Import restrictions are the final pillar. They ensure foreign producers do not undercut domestic ones. Jaime Castaneda, executive vice-president of the U.S. National Milk Producers Federation, complained that the official 2.86 per cent non-tariffed Canadian import limit was not reached due to non-tariff barriers. Canadian tariffs of over 250 per cent apply to imports exceeding quotas from the European Union, the Comprehensive and Progressive Agreement for Trans-Pacific Partnership, and the Canada-United States-Mexico Agreement (CUSMA, or USMCA).

Dairy import protection obstructs efforts to reach more trade deals. Defending this system forces Canada to extend protection to foreign partners’ favoured industries. Affected sectors include several where Canada is competitive, such as machinery and devices, chemicals and plastics, and pharmaceuticals and medical products. This impedes efforts to increase non-U.S. exports of goods and services. Diverse and growing overseas exports are essential to reducing vulnerability to hostile U.S. trade policy.
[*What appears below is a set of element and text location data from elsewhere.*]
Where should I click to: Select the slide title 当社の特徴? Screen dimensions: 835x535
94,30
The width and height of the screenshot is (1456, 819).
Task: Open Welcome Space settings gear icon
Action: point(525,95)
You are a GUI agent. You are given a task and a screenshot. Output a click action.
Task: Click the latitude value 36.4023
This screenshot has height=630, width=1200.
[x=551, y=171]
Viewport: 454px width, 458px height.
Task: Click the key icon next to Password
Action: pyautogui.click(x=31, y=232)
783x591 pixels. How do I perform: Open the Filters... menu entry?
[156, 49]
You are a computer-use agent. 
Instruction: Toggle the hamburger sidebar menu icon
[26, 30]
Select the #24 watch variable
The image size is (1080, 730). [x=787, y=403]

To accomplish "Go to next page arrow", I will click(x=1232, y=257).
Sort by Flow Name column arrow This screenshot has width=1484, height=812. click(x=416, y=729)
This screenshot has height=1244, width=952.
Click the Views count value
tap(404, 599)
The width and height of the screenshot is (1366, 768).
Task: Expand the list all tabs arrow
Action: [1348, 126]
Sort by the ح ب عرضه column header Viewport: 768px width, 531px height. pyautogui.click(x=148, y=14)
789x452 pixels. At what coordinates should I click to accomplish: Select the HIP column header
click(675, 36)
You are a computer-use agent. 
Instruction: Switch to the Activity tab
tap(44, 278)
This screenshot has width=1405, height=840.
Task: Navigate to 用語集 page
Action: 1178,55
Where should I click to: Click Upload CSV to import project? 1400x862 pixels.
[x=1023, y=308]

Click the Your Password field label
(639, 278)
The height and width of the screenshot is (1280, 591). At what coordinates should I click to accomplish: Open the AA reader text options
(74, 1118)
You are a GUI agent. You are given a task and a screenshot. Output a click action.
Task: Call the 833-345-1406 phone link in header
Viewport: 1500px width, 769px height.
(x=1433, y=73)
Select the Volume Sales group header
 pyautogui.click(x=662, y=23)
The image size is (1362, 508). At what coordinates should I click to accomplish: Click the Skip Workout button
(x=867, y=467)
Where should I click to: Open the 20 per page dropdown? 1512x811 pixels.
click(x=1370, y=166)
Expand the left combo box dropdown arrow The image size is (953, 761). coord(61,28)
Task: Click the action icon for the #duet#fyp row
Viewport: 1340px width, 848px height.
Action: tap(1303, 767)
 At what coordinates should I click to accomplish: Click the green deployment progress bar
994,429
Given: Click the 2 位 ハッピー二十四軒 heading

It may require paying dairy farmers several billion dollars to transition from supply management—though this cartel-determined “market” value is dubious, as the current inflation-adjusted book value is much lower—but the cost to consumers and the economy is greater. New Zealand successfully evolved from a similar import-protected dairy industry into a vast global exporter. Canada must transform to excel. The current system limits Canada’s freedom to find greener pastures.

Ian Madsen is the Senior Policy Analyst at the Frontier Centre for Public Policy.